Stress hydrique

Anticiper le stress hydrique du maïs

Le maïs est sensible au stress hydrique à partir du stade 10 feuilles, avec un maximum autour de la floraison, 10 jours avant et 3 semaines après environ. Un manque d’eau entraîne des symptômes qui diffèrent selon la période à laquelle il survient. Voici quelques mesures possibles pour y faire face.

Selon les prévisions sur le réchauffement climatique, les épisodes de sécheresse devraient s’intensifier, exposant davantage le maïs au risque de stress hydrique. Ce qui peut être d’autant plus problématique dans certaines situations déjà fragiles : sol à faible réserve utile, irrigation difficilement mise en place, voire impossible (conditions pratiques, restrictions réglementaires…), positionnement tardif des semis en raison de la date de récolte de la culture précédente (prairie ou légumes)…

 

Reconnaître les symptômes du stress hydrique en cultures

En cas de sécheresse précoce, sur des cultures de maïs au stade 6-7 feuilles, pour limiter le stress hydrique, la première réaction des plantes est de fermer leurs stomates pour limiter les pertes d’eau via l’évapotranspiration (ETP). En parallèle, la photosynthèse décline. Les feuilles du cornet s’enroulent sur elles-mêmes et peuvent prendre une coloration bleue. La masse végétative de la culture se réduit, avec des impacts sur plusieurs composantes du rendement : nombre de rangs de l’épi, nombre de grains par rang, voire nombre moyen d’épis par plante et, dans les cas extrêmes, perte de pieds dans les parcelles.

Avec un stress hydrique intervenant à la floraison de la culture, la sortie des soies est retardée (soit la floraison femelle) et on enregistre des problèmes de fécondation. Après ce stade, on peut observer une accélération de la sénescence des feuilles du maïs, des épis avec des grains avortés et de l’échaudage sur les grains situés en haut de l’épi ou, parfois, sur un ou plusieurs rangs. Conséquences : une baisse du nombre de grains par épi et du PMG, donc un déficit du rendement des parcelles concernées. Autres dégâts collatéraux possibles : une augmentation du développement de maladies en cultures (comme la fusariose des tiges) et de la sensibilité des tiges creuses.

 

Dans tous les cas, les rendements des parcelles sont en jeu.

Que faire face à un déficit d’eau en cultures ?
En cas de stress hydrique, une solution curative pour ceux qui le peuvent est d’irriguer, selon les conditions de ressources en eau. Il est recommandé de maintenir un rythme d’apport d’eau régulier aux cultures plutôt que de miser sur des doses importantes plus espacées. À noter que les tours d’eau peuvent être positionnés entre le stade 10 feuilles et le stade 45 % d’humidité du grain. Le pilotage va tenir compte du type de sol et de son état hydrique, des prévisions météo et du stade du maïs. Les outils d’aide à la décision et de pilotage de l’irrigation peuvent être très utiles pour optimiser les apports.
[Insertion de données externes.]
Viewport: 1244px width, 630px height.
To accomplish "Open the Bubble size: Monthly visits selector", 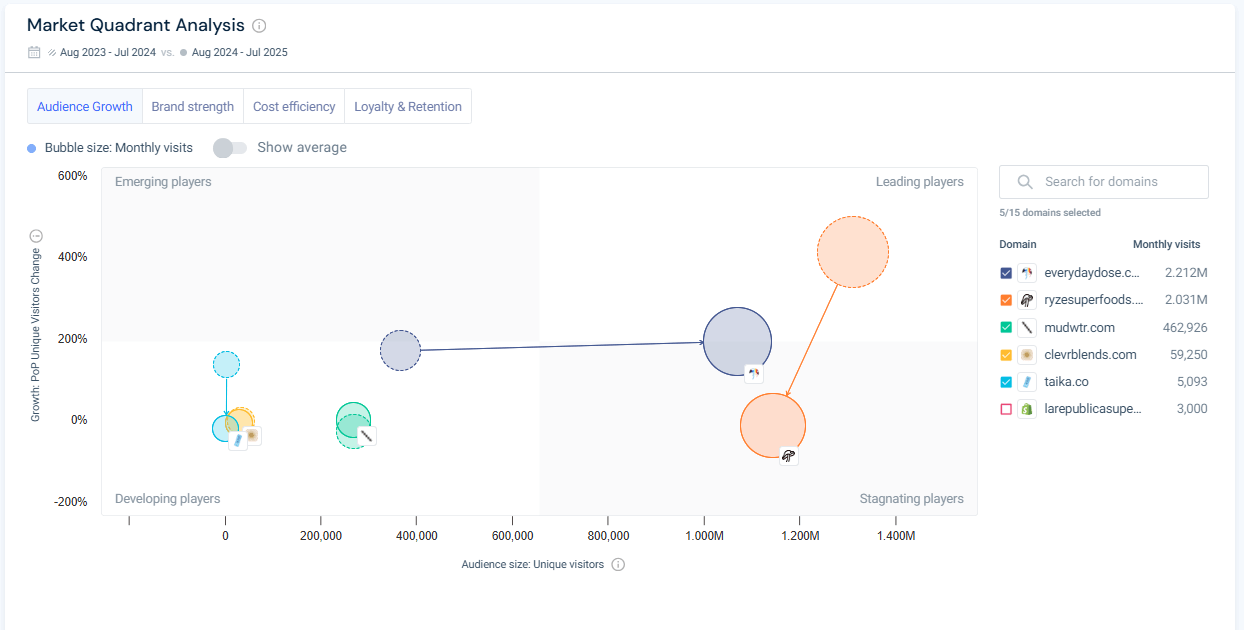I will click(x=118, y=148).
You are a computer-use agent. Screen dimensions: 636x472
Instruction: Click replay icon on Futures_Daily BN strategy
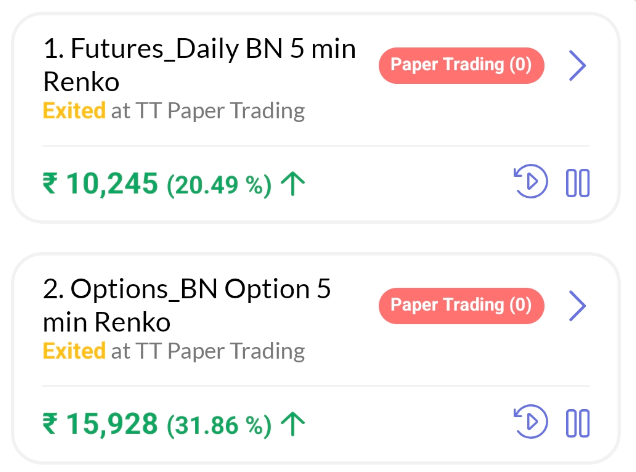pos(530,183)
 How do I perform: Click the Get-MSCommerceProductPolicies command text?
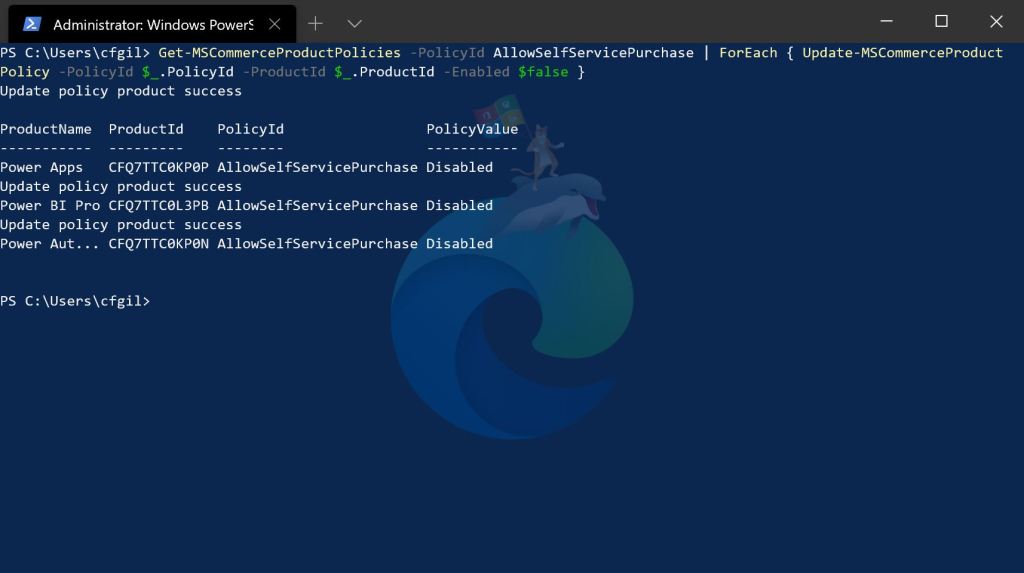pos(279,53)
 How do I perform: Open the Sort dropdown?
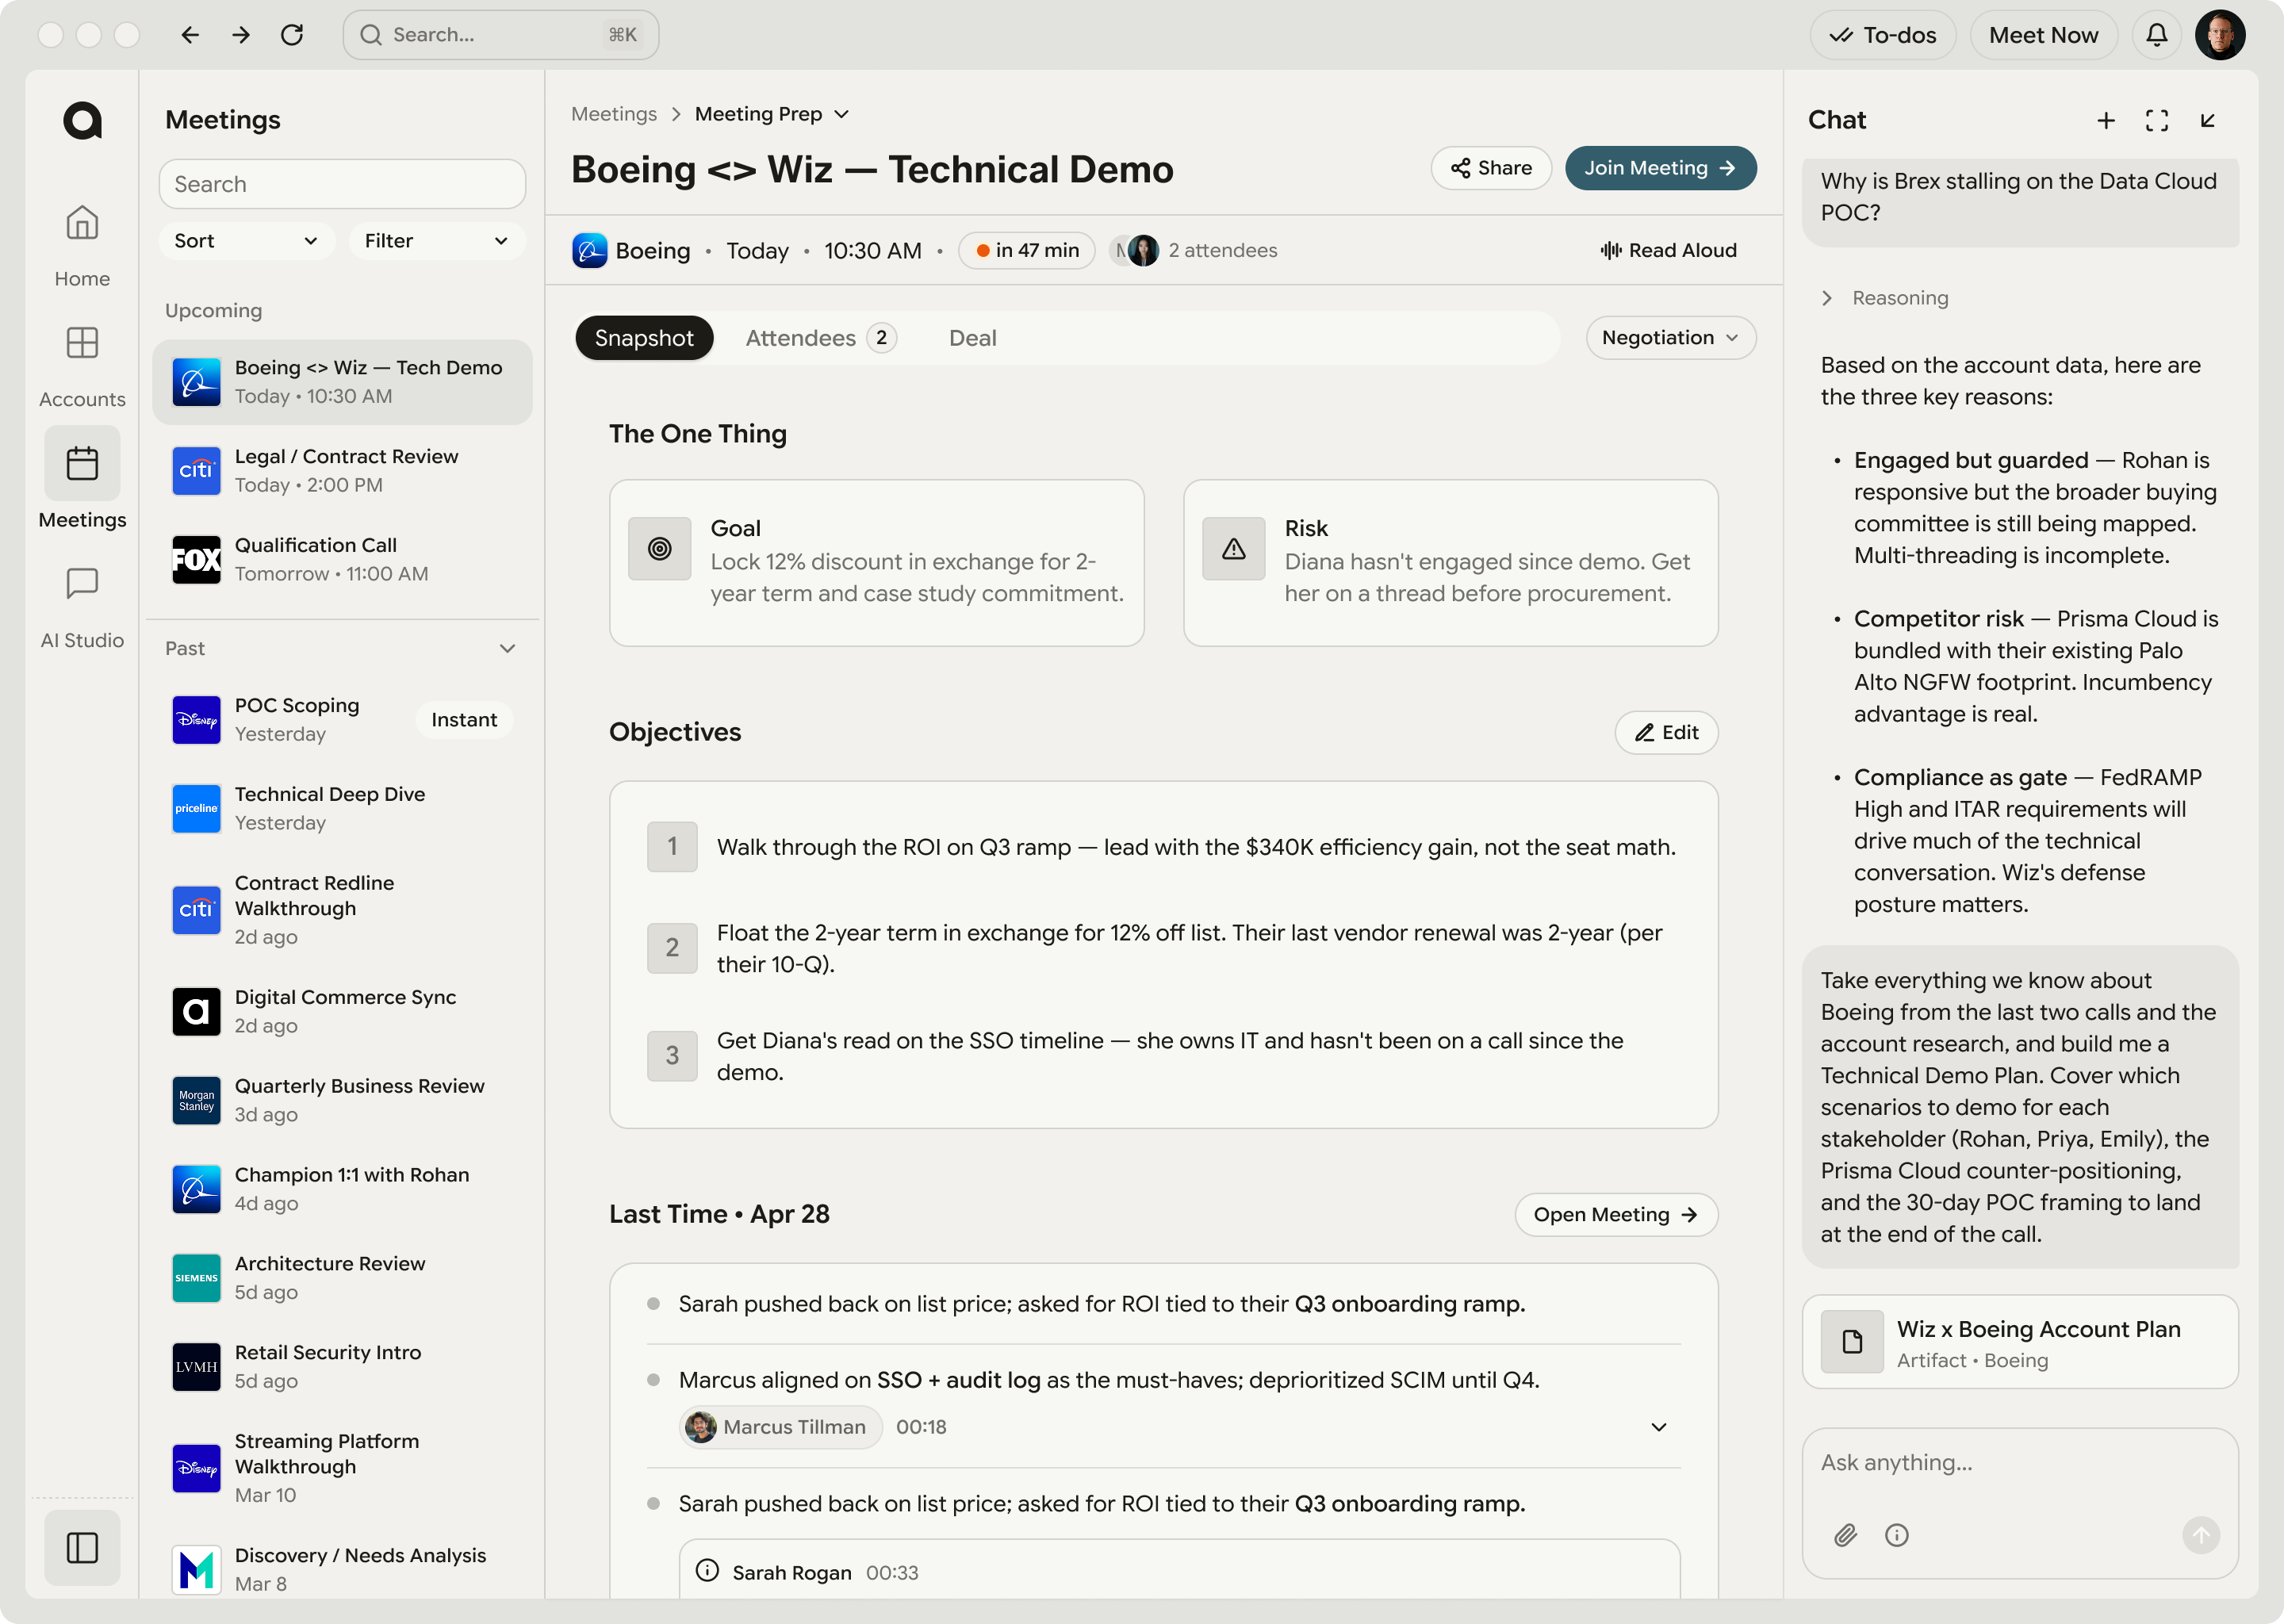tap(246, 240)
Il vaut mieux toutefois anticiper dès les semis et sur tout l’itinéraire technique, notamment en situations à risques, pour sécuriser au maximum les rendements. Le choix des variétés est crucial : privilégier des variétés avec une note élevée de tolérance au stress hydrique, ainsi que les variétés avec une précocité à la floraison et à la récolte, afin d’éviter de faire coïncider les stades sensibles avec les périodes de déficit d’eau. Dans ce même objectif d’esquive, il faut semer les cultures le plus tôt possible. En cours de culture, il s’agit d’assurer la croissance et le développement des plantes dans des conditions optimales. Par exemple, un désherbage rigoureux permet d’éviter la concurrence des adventices vis-à-vis de la ressource en eau.
Autre levier incontournable : l’application d’une biosolution comme BEST-a par pulvérisation foliaire au stade 6-10 feuilles de la culture. Ce produit innovant se compose de phytostérols naturels qui vont aider la plante à anticiper le manque d’eau. Comment ? Les phytostérols permettent aux plantes de modifier leur physiologie en faveur d’une meilleure adaptation à la sécheresse. Concrètement, le principe actif de BEST-a provoque une fermeture partielle des stomates qui limite l’évapotranspiration, économisant ainsi entre 10 et 20 % d’eau, sans impact sur le rendement et un accroissement du volume racinaire. En induisant ces réactions en amont, les plantes se sont déjà adaptées pour consommer moins d’eau et économiser la ressource dans le sol. Cela leur permet de gagner des jours précieux quand le déficit arrive, de limiter le nombre de jours de stress hydrique et de récupérer plus rapidement lors d’un nouvel apport d’eau.